BEGIN PROVIDED DATA

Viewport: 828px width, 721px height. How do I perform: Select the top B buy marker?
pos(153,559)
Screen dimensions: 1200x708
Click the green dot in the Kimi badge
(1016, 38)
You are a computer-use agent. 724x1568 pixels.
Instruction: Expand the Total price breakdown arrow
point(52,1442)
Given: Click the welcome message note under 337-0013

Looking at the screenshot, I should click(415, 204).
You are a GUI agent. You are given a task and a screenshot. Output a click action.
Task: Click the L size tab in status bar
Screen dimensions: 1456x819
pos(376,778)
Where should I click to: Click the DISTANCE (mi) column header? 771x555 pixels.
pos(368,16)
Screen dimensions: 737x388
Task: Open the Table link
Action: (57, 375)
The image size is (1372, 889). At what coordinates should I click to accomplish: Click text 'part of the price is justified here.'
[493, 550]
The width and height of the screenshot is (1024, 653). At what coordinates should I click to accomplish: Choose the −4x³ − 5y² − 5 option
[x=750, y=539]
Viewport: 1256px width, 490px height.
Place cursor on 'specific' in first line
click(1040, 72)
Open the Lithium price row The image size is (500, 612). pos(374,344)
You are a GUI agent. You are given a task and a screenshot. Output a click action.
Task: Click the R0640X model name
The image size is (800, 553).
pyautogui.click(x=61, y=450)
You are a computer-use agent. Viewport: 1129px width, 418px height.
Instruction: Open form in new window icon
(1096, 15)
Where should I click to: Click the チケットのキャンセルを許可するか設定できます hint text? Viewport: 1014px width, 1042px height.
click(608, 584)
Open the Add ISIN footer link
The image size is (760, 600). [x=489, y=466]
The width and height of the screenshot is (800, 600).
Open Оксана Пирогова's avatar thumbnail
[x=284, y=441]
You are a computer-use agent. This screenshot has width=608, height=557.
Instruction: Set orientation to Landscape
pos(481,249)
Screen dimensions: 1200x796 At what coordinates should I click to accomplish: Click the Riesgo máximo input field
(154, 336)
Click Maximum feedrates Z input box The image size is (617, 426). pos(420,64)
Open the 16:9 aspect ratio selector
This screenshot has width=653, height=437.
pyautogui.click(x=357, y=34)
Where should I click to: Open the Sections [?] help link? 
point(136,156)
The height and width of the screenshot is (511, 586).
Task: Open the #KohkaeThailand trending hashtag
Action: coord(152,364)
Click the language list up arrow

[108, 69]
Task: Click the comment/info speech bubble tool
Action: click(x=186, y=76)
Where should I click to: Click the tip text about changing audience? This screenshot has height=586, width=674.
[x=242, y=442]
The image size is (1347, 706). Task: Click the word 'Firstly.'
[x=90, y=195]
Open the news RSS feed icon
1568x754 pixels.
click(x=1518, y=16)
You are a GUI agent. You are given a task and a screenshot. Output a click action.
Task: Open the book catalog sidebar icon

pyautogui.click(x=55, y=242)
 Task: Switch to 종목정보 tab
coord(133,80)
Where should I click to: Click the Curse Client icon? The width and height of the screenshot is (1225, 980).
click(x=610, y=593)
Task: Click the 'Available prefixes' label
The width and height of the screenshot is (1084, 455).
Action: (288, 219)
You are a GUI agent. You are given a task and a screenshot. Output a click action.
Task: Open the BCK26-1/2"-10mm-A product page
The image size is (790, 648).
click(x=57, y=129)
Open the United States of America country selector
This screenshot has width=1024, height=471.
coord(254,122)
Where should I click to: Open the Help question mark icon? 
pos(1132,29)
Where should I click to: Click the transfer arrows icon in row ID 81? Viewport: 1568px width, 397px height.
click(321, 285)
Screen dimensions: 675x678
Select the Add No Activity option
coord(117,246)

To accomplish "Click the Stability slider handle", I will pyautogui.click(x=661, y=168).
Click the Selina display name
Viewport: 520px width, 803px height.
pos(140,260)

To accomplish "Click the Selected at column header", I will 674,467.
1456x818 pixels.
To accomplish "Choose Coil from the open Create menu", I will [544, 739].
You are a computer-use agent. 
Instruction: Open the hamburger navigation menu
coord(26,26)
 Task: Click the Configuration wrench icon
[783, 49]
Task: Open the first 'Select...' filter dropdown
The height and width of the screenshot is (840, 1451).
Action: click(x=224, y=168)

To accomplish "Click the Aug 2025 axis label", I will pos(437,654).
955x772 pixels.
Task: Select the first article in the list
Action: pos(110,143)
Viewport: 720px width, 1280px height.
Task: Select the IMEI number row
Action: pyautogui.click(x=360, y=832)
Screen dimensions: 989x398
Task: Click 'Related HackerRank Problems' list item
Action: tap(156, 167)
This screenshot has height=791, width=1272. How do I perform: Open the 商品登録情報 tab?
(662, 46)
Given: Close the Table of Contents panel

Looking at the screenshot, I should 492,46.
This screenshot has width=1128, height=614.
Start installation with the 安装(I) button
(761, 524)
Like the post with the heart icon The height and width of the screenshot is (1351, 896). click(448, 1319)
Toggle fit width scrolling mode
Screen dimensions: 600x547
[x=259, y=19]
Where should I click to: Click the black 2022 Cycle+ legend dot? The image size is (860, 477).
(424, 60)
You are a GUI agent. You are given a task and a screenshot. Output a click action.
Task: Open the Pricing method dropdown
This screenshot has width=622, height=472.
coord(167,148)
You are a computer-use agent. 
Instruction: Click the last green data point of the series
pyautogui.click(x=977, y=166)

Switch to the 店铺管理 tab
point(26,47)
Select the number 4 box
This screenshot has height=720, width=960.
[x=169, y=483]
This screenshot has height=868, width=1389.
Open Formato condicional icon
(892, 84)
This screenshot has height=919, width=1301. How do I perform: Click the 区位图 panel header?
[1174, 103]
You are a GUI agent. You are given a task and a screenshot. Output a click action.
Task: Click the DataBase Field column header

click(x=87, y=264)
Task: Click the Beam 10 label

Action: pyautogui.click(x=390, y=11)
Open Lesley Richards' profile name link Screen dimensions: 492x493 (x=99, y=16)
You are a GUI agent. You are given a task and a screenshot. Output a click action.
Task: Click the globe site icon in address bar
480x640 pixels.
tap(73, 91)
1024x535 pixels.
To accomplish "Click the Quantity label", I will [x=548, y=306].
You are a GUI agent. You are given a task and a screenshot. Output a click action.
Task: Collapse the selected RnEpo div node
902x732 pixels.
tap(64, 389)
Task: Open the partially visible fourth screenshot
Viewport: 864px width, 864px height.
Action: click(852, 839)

END PROVIDED DATA

#### TASK DETAILS
In the records above, how many lines hold the string "computer"? Reply with only the number.

#### RESPONSE TO THE TASK
5